Birleştirilmiş sınıfta eğitim vermek zordur. Uzun yıllar böyle çalıştığım için alışıktım. İnsan zorlukların üstesinden geldikçe deneyim kazanıyor ve zoru çok daha kolay uyguluyor. Birinci, ikinci ve üçüncü sınıfları bir arada, dört ve beşinci sınıfları bir arada okutuyordum. 3 yıl Soğanbükü’nde öğretmenliğin ardından Havran’ın Büyükşapcı Köyünde öğretmenliğe devam ettim. Balıkesir’in Kalaycılar Köyünde çalıştıktan sonra 20 yıl köylerde emek vermenin ardından Balıkesir Kayabey İlkokulunda öğretmenliğe son noktayı koyup emekli oldum. Öğretmene emekli olmak yakışmaz düşüncesiyle okuyup öğrenmeyi hiç bırakmadım. Son yıllarda Kuran-ı Kerim okuyorum. Arapça yazıp okumayı kendi çabalarımla öğrendim. Hiç kimseden ders almadan Arapçayı söktüm. Daha da ileri düzeye getirecekken gözlerim iyice bozuldu. Büyüteçle belli bir süre okuduktan sonra algılamada güçlük çekiyorum, yazarken de ilkokul öğrencileri gibi yazılar ya yukarıdan aşağıya ya da aşağıdan yukarıya doğru kayıp gidiyor. Torunlarım yazdıklarımı görse bana gülüp geçer.
30 yıl boyunca pırıl pırıl öğrenciler yetiştirdiniz. Mutlaka ilginç anılarınız olmuştur. Unutamadığınız, aklınızdan hiç çıkarmadığınız hatıranızı anlatır mısınız?

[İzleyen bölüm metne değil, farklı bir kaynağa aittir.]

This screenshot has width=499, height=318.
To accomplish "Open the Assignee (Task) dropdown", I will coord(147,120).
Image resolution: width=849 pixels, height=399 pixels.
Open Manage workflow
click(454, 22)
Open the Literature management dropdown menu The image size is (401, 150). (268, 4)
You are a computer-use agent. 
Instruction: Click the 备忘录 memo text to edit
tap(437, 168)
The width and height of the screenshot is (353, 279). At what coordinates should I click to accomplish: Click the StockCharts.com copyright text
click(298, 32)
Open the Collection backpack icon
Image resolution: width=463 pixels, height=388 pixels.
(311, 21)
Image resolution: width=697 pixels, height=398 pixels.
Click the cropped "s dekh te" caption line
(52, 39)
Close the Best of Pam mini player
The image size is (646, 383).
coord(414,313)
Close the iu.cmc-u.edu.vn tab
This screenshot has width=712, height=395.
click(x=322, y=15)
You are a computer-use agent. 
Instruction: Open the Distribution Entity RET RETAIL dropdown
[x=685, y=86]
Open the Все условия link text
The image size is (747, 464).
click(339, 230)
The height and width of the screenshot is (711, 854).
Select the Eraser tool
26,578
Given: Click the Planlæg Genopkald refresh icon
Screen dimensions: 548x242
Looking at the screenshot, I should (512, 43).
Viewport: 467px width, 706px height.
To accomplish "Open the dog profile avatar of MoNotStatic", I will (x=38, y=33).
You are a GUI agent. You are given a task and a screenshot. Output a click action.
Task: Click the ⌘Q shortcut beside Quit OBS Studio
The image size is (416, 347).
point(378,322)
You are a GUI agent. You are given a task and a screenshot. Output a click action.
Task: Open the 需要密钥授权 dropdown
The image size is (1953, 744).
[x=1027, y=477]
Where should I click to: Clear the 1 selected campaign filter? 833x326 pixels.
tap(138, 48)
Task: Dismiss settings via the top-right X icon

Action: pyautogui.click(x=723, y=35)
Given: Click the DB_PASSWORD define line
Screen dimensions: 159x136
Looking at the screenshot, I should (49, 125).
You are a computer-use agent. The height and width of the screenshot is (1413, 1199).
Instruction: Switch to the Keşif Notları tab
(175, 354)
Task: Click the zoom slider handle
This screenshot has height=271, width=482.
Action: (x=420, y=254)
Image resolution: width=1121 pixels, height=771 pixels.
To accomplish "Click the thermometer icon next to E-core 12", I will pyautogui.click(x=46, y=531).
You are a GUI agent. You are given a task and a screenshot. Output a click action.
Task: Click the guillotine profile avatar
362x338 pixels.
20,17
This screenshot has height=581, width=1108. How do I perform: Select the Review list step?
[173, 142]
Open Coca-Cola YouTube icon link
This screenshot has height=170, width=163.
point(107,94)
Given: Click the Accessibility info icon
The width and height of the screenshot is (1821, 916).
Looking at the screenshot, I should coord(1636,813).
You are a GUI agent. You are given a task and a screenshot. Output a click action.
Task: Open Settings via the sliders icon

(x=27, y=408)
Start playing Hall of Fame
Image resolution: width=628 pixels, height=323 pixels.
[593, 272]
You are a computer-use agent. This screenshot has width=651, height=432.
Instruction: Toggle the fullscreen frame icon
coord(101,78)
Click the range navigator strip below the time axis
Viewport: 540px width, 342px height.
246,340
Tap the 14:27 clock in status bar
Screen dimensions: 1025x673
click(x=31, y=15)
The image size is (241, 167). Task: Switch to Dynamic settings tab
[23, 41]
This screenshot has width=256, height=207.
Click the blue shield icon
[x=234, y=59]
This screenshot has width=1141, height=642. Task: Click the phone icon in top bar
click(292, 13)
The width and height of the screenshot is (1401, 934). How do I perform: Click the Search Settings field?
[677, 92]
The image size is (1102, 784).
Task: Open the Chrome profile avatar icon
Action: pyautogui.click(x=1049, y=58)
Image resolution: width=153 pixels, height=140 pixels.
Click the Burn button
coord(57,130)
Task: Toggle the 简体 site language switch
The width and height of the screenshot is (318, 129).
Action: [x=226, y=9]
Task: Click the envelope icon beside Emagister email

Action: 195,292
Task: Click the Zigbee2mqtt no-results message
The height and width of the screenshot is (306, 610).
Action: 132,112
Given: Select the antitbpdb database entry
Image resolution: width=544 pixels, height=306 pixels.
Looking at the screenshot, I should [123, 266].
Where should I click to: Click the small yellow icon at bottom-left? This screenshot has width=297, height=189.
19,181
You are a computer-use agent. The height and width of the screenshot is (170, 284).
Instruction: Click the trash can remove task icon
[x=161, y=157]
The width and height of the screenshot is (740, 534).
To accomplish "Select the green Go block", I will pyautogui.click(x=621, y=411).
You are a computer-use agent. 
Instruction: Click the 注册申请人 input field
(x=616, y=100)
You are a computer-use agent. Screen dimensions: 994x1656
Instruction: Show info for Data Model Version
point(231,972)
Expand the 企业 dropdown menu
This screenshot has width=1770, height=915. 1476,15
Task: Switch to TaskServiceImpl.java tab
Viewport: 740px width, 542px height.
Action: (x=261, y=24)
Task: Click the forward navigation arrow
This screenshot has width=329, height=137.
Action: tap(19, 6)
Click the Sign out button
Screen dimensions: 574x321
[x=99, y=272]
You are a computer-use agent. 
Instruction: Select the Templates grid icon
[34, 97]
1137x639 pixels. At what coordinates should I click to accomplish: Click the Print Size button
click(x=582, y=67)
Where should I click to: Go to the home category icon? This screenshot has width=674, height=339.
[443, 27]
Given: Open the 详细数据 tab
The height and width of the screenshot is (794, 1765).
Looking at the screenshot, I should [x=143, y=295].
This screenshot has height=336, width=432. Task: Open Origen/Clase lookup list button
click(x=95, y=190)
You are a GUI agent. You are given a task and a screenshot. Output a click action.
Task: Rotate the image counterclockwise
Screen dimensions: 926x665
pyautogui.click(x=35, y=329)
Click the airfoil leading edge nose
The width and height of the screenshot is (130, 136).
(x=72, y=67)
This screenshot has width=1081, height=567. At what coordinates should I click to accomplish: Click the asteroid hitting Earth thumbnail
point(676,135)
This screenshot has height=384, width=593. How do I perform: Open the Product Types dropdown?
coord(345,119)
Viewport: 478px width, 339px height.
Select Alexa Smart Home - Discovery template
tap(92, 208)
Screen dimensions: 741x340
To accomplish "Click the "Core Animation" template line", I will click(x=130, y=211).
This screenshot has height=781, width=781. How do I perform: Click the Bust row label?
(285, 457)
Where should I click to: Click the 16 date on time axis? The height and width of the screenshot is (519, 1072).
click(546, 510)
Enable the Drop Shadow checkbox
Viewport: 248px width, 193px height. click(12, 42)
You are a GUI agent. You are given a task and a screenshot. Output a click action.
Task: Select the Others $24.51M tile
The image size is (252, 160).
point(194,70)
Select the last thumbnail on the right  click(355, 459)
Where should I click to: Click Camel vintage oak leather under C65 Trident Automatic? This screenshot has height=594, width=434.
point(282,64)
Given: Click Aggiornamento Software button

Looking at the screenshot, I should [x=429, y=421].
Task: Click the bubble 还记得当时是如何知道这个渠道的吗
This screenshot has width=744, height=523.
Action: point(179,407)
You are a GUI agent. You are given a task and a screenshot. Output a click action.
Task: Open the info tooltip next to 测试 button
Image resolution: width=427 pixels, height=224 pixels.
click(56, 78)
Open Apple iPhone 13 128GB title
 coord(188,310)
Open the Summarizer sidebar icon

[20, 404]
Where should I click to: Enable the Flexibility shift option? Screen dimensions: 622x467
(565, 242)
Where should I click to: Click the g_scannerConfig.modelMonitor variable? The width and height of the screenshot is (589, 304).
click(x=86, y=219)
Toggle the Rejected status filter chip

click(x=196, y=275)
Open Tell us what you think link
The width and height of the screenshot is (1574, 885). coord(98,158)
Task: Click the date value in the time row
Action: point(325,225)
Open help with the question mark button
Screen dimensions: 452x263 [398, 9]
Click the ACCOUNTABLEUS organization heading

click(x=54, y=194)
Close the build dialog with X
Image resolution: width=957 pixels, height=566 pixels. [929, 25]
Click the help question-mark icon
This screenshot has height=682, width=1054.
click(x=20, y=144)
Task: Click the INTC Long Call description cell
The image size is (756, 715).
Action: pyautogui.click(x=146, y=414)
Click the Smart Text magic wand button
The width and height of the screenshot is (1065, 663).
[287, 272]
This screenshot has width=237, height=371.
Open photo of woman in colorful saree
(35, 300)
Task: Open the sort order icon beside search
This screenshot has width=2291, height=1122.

Savaştepe Köy Enstitüsünde öğrenim görürken, güreş müsabakaları yapılırdı. Bir hayli iddialı olan müsabakalar okulumuza 5-6 kilometre uzaklıktaki Karacalar Köyünde gerçekleştirilirdi. Yine böyle bir günde arkadaşlarımızla topluca Karacalar Köyüne gidiyorduk. Birden yanımızdan eşekle biri geçti. Dikkatli bakınca bu kişinin okul Müdürü Sıtkı Akkay olduğunu gördük. Çocukları çok sever hiç büyüklük yapmazdı. Alçak gönüllüydü. Bize evlatlarım diye hitap ederdi. Günümüz okul yöneticileri olsa otomobil olmadığı takdirde asla güreş karşılaşmalarını izlemezdi. Sıtkı Akkay müdürümüz öğrencileriyle bir arada olabilmek için eşek sırtında güreşleri izlemeye geldi. Tüm öğretmenlerimiz bizlere zoru başarmayı öğretti. Günümüzde köye atanan bir öğretmen köyde oturmuyor. Sabah okula gidip mesaisi bitince şehre geri dönüyor. Bir de köyde okulun olmadığını düşünün hangi öğretmen ağaç altında veya caminin bir köşesinde ders yapmaya kalkışır? Sabah otomobile biner köye okula gider, son ders zili çaldığında mesaisini bitirip otomobiliyle şehre döner. Okulun çatlayan duvarına sıva, badana yapmaktan, öğrenciler üşümesin diye soba yakmaya, mevsimler panosu yapmaktan İstiklal marşı, gençlik marşı yazılı pano hazırlamaya hepsini biz yapardık. Tüm bunlara rağmen beni şikayet etmeye milli eğitim müdürüne gitmişler, camide, korulukta ders yapıyor diye yakınmışlar. Müdür şikayet edenlere “Daha ne istiyorsunuz? Öğretmeniniz iyi olanı yapıyor. Öğretmen boş durmuyor” diye cevap vermiş. Yıllarca tek başıma okulun hem müdürü, hem öğretmeni, hem hademesi oldum. Tüm bunların dışında Köyümüzün Deliyusuf olan adının Tatlıpınar olması için öncülük ettim. Bunu söylemeden yapamayacağım.